Task instructions: In the listing below, find the line containing "The height and width of the screenshot is (467, 780)." and the line containing "Click the untitled". Repeat exactly those two lines and every line between them.
===== Record set =====
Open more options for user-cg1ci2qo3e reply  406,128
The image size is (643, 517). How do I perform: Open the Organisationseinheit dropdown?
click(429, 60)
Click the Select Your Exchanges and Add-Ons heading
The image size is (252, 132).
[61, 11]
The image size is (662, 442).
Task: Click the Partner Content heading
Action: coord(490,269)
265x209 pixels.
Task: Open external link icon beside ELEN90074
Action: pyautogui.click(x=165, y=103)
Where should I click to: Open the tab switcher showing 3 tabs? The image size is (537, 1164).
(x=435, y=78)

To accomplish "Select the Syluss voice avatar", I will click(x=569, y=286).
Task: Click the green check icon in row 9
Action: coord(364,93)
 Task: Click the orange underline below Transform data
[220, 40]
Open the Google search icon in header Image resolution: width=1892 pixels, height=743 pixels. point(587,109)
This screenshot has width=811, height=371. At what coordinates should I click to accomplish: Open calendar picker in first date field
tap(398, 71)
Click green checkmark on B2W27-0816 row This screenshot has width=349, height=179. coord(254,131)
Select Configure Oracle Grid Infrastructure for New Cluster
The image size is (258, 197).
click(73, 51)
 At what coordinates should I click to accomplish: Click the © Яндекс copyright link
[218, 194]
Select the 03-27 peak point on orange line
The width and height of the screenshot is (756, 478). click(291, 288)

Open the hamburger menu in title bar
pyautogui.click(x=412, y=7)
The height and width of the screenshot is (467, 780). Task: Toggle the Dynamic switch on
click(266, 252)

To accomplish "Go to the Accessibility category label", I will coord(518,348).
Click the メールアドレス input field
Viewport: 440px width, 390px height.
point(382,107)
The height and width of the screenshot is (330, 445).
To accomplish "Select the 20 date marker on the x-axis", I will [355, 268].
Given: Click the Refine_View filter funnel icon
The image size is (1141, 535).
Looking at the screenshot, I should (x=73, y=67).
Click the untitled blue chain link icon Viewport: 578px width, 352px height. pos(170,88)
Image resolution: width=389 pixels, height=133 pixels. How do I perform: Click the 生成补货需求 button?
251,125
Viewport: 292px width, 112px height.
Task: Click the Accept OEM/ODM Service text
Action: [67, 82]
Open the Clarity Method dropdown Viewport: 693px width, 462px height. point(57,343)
=====
Expected answer:
The height and width of the screenshot is (467, 780). Task: Toggle the Dynamic switch on
click(266, 252)

To accomplish "Go to the Accessibility category label", I will coord(518,348).
Click the メールアドレス input field
Viewport: 440px width, 390px height.
point(382,107)
The height and width of the screenshot is (330, 445).
To accomplish "Select the 20 date marker on the x-axis", I will [355, 268].
Given: Click the Refine_View filter funnel icon
The image size is (1141, 535).
Looking at the screenshot, I should (x=73, y=67).
Click the untitled blue chain link icon Viewport: 578px width, 352px height. pos(170,88)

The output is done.